Several communities across the country are utilizing the trainings created by the PCSS grant, funded by SAMHSA, and seeing an increase in evidence-based treatment of OUD, increased screening, and increased understanding of the effectiveness of the use of medications for the treatment of substance use disorders. Over the next few weeks, PCSS plans to profile several communities and highlight how PCSS has contributed to positive outcomes at the local level.
Like many healthcare facilities across the country, Central Peninsula General Hospital, a 40-bed facility, was seeing an influx of opioid-related cases, mostly heroin overdoses, but its providers had little experience treating OUD. Shari Conner, intake specialist at the hospital, contacted PCSS seeking help, and Dr. Weimer took up the challenge. Since her first visit last June, Dr. Weimer has continued to offer guidance to the staff and last month went back to train more clinicians.
Dr. Weimer conducted two trainings—one on evidenced-based opioid prescribing and a MAT (medication assisted treatment) waiver training provided by PCSS. During the course on pain management, Dr. Weimer discussed PCSS’s pain curriculum, which gives practitioners a comprehensive review of evidence-based pain management. Alaska requires that all clinicians receive opioid prescribing training.
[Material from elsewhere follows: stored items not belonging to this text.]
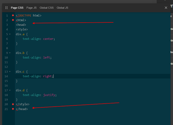Switch to the Global CSS tab

tap(47, 8)
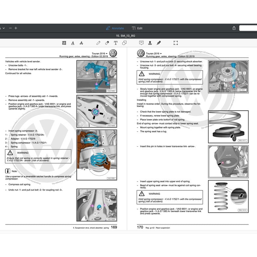The height and width of the screenshot is (257, 257).
Task: Add a note comment
Action: (x=141, y=43)
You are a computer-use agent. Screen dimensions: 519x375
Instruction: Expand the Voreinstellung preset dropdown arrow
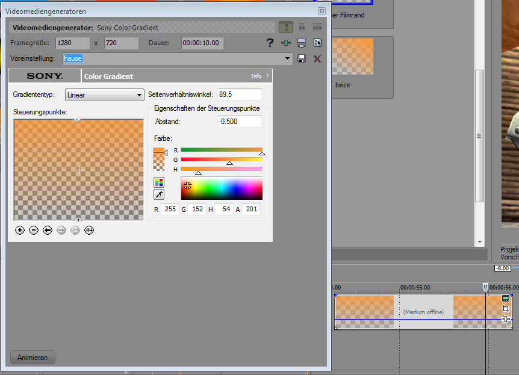(x=288, y=58)
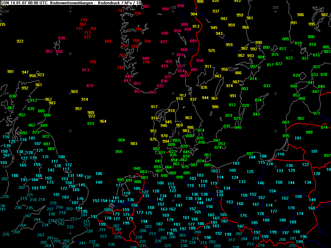The height and width of the screenshot is (248, 331).
Task: Select the green station value 095
Action: coord(286,136)
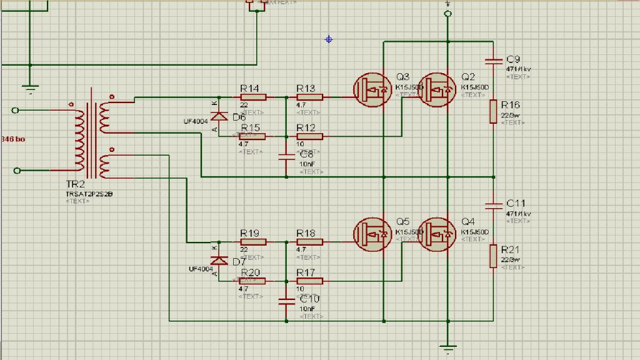Click the C9 capacitor symbol
Viewport: 640px width, 360px height.
pyautogui.click(x=494, y=61)
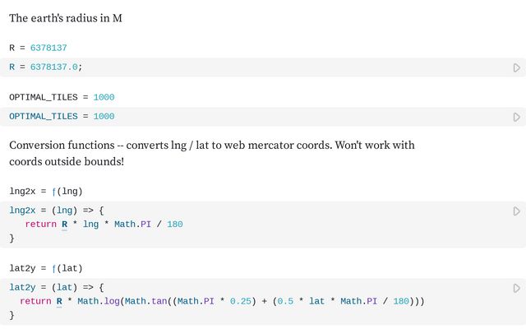
Task: Click the underlined R in lat2y code
Action: tap(59, 301)
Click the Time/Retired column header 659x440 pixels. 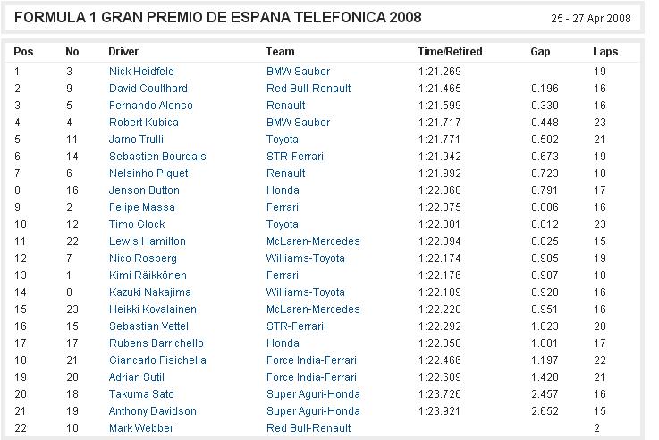[450, 52]
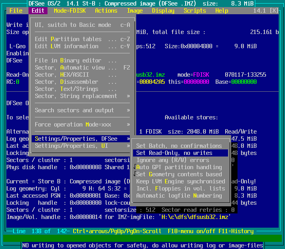The width and height of the screenshot is (285, 249).
Task: Toggle Auto GPT partition handling
Action: click(179, 167)
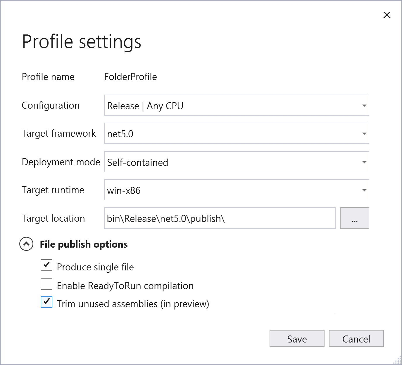
Task: Select the win-x86 runtime combo box
Action: 237,190
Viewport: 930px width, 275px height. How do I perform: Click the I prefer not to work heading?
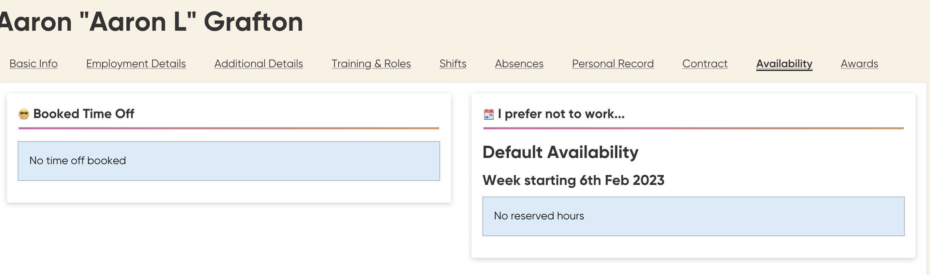click(x=561, y=114)
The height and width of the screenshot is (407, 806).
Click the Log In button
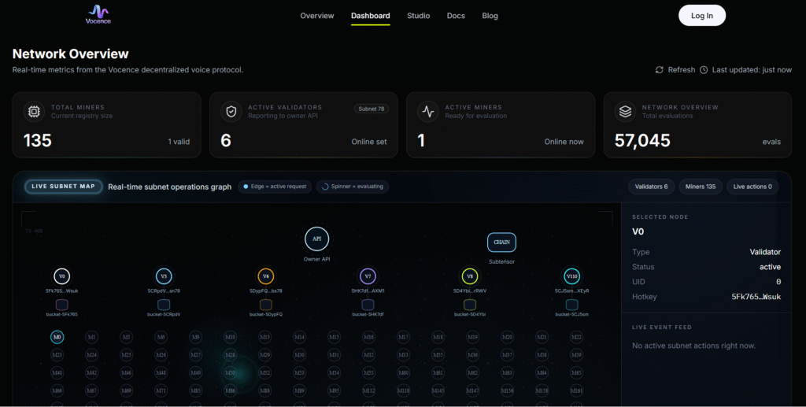coord(701,16)
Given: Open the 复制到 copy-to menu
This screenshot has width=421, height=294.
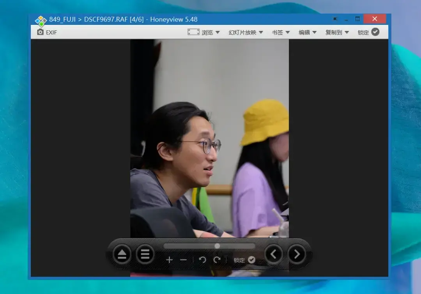Looking at the screenshot, I should [337, 32].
When Dr. Weimer first visited Soldatna, AK, a community of just over 4,000, clinicians were struggling with the high number of overdoses. Since her first visit, the healthcare providers “really hit the ground running. They are more open now to the use of buprenorphine and naltrexone.” They’ve come to realize, she said, “that yes, these are essential medications. We see the benefit toward the people who are using it.”
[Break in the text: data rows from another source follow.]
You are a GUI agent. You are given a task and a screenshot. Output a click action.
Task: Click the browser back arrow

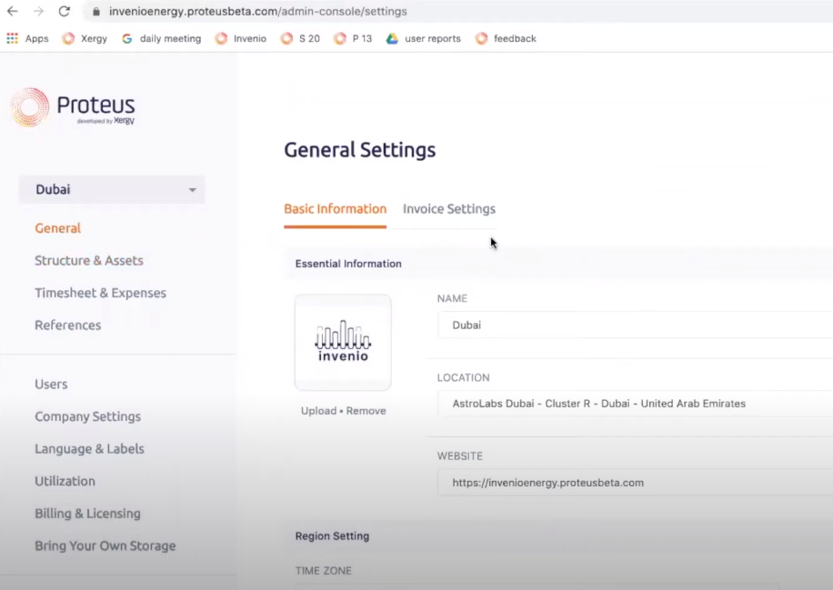coord(12,12)
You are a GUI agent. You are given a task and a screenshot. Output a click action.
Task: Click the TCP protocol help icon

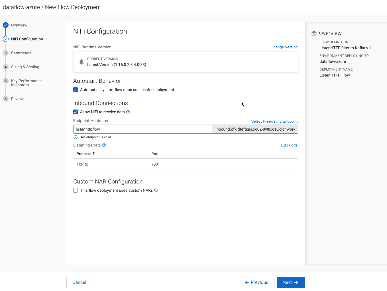tap(87, 164)
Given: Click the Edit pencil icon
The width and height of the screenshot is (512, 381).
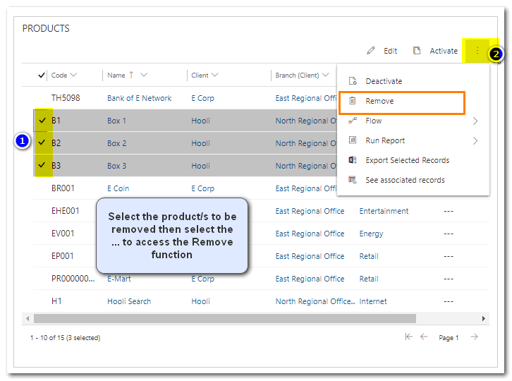Looking at the screenshot, I should pos(371,51).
Ms. Conner says the clinicians have learned a great deal since opening the hospital’s detox center last August, adding the PCSS clinical resources have been invaluable. Since then, the center has treated nearly 300 patients, including seven pregnant women (four of whom found out they were pregnant after admission). Many of the patients have pre-existing serious health issues, such as liver damage from hepatitis C, as well as mental illness. Patients typically stay in the detox center for three to seven days before either moving to outpatient care or a residential treatment center also tied to the hospital.
One of the biggest changes, Shari noted, was the reduction of stigma related to treating patients with substance use disorders. “Even if treating addiction is not in your comfort zone, there is someone you can refer your patient to.” Another change? Patients who go in for surgery or who suffer an injury are routinely screened for a substance use problem. In both instances, patient screening was key—and something that was lacking prior to last year. “They learned how to have that conversation with their patients.”
Simply put, Shari says, “It’s working.” The mindset has changed, she says.
Dr. Weimer credits part of the enthusiasm of the staff to a physician assistant, Dale Walaszek, PA, who traveled to New York for some intensive training and returned to Soldatna with knowledge and conviction of treating OUD with medications. Mr. Walaszek saw firsthand the positive results of using medications to treat OUD and is now a vocal advocate for MAT.
Another benefit of her visits to Alaska is what she has seen as a reduction in the stigma within the medical community of treating OUD with medications. Overall, her journey to Alaska has had positive impacts, both on her as a clinician and the small community where the trainings she has provided are making an impact.
“It’s been really nice to make that connection with everyone there and knowing that it matters,” she says.